**EXTRACTED MATERIAL:**
* * *

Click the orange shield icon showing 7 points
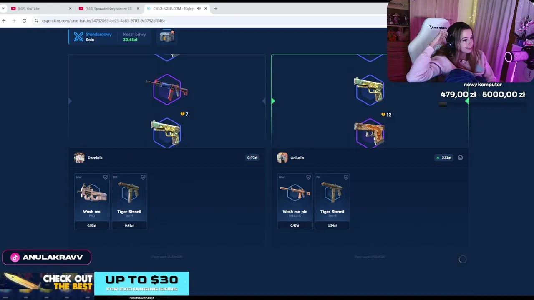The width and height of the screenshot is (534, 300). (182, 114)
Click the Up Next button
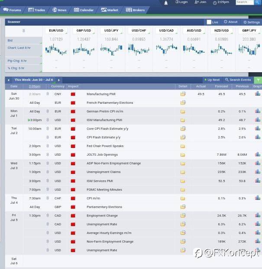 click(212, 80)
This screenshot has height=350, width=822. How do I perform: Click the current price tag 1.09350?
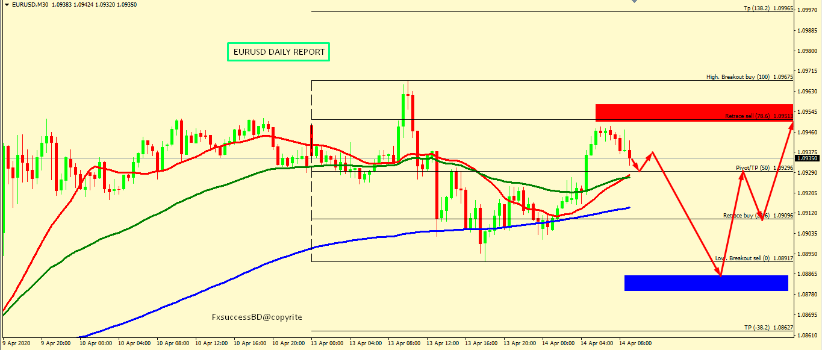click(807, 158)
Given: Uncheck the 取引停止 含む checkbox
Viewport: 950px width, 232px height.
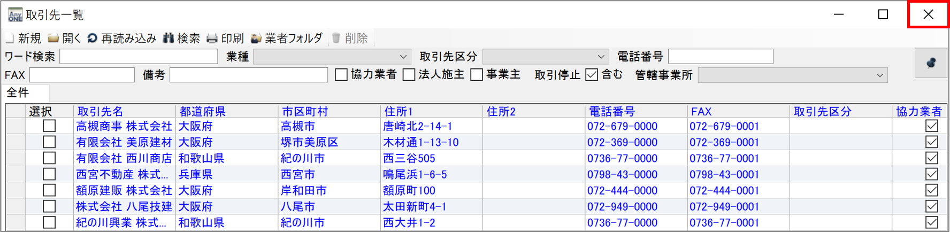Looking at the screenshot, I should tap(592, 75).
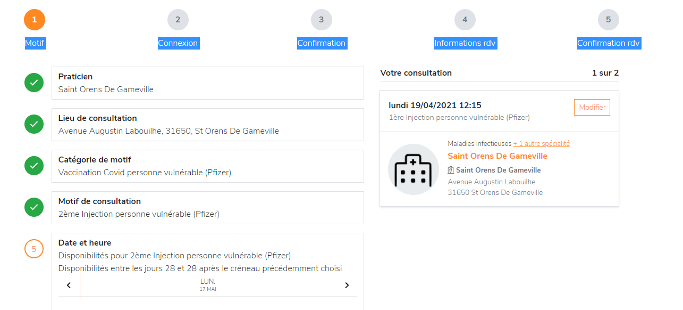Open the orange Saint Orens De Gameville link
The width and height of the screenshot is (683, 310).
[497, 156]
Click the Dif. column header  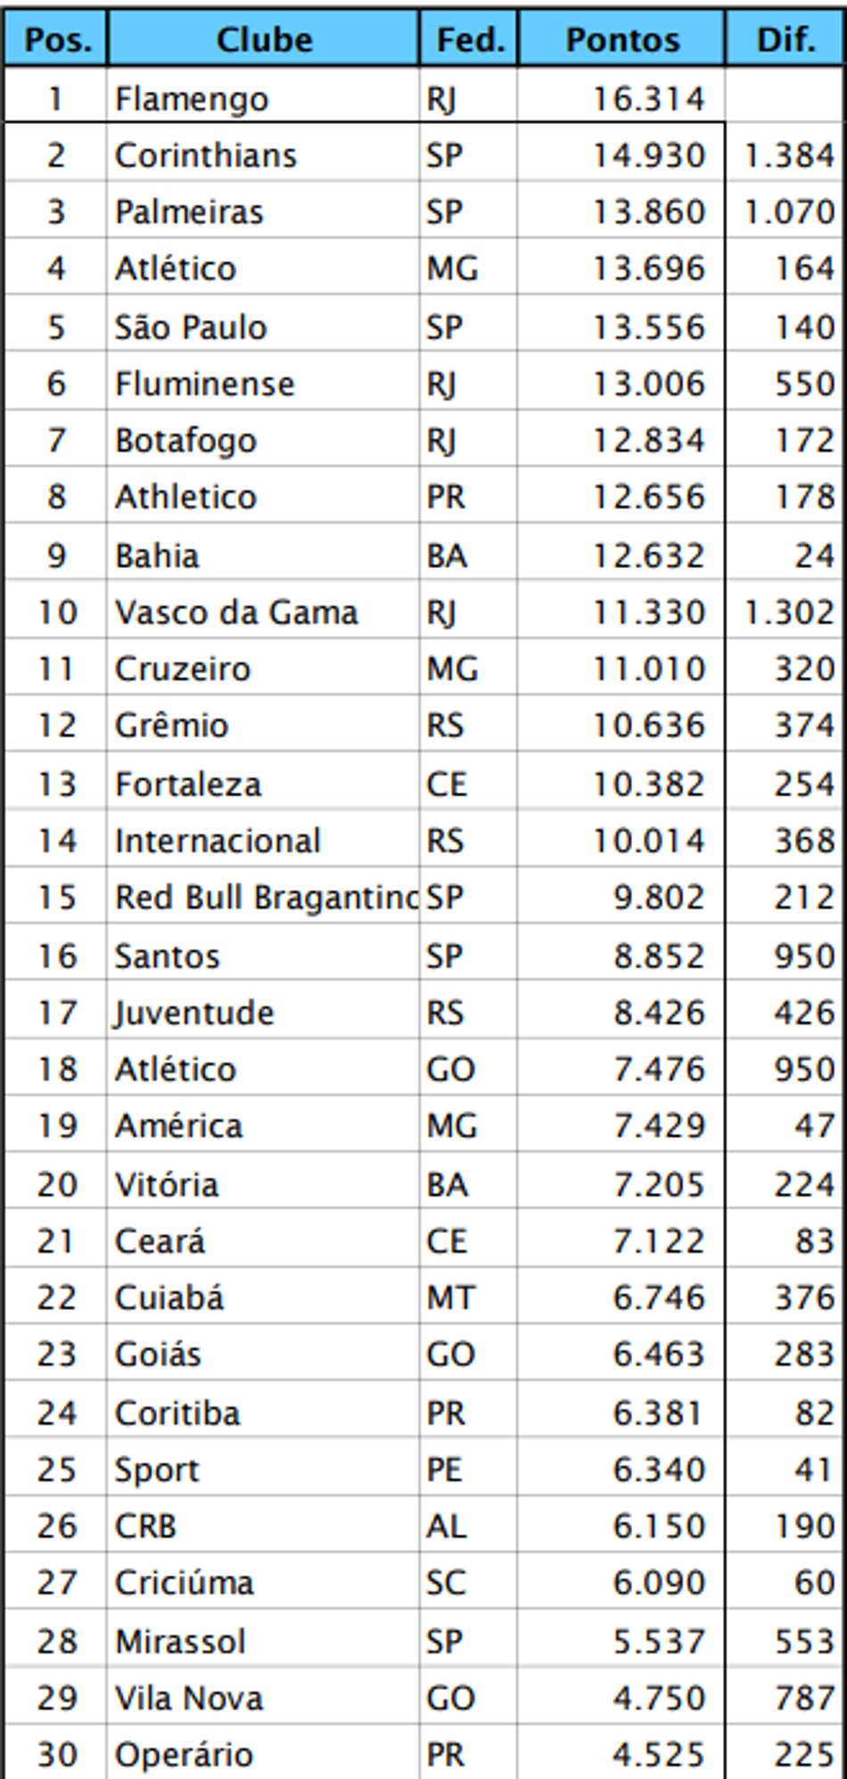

* * *

**TO DO:** Output every record verbatim, skipping images.

**TASK ANSWER:**
Click the orange shield icon showing 7 points
The width and height of the screenshot is (534, 300). (182, 114)
Click the Up Next button
 click(212, 80)
This screenshot has height=350, width=822. How do I perform: Click the current price tag 1.09350?
click(807, 158)
Given: Uncheck the 取引停止 含む checkbox
Viewport: 950px width, 232px height.
Looking at the screenshot, I should tap(592, 75).
Open the orange Saint Orens De Gameville link
The width and height of the screenshot is (683, 310).
[497, 156]
Click the Dif. column header  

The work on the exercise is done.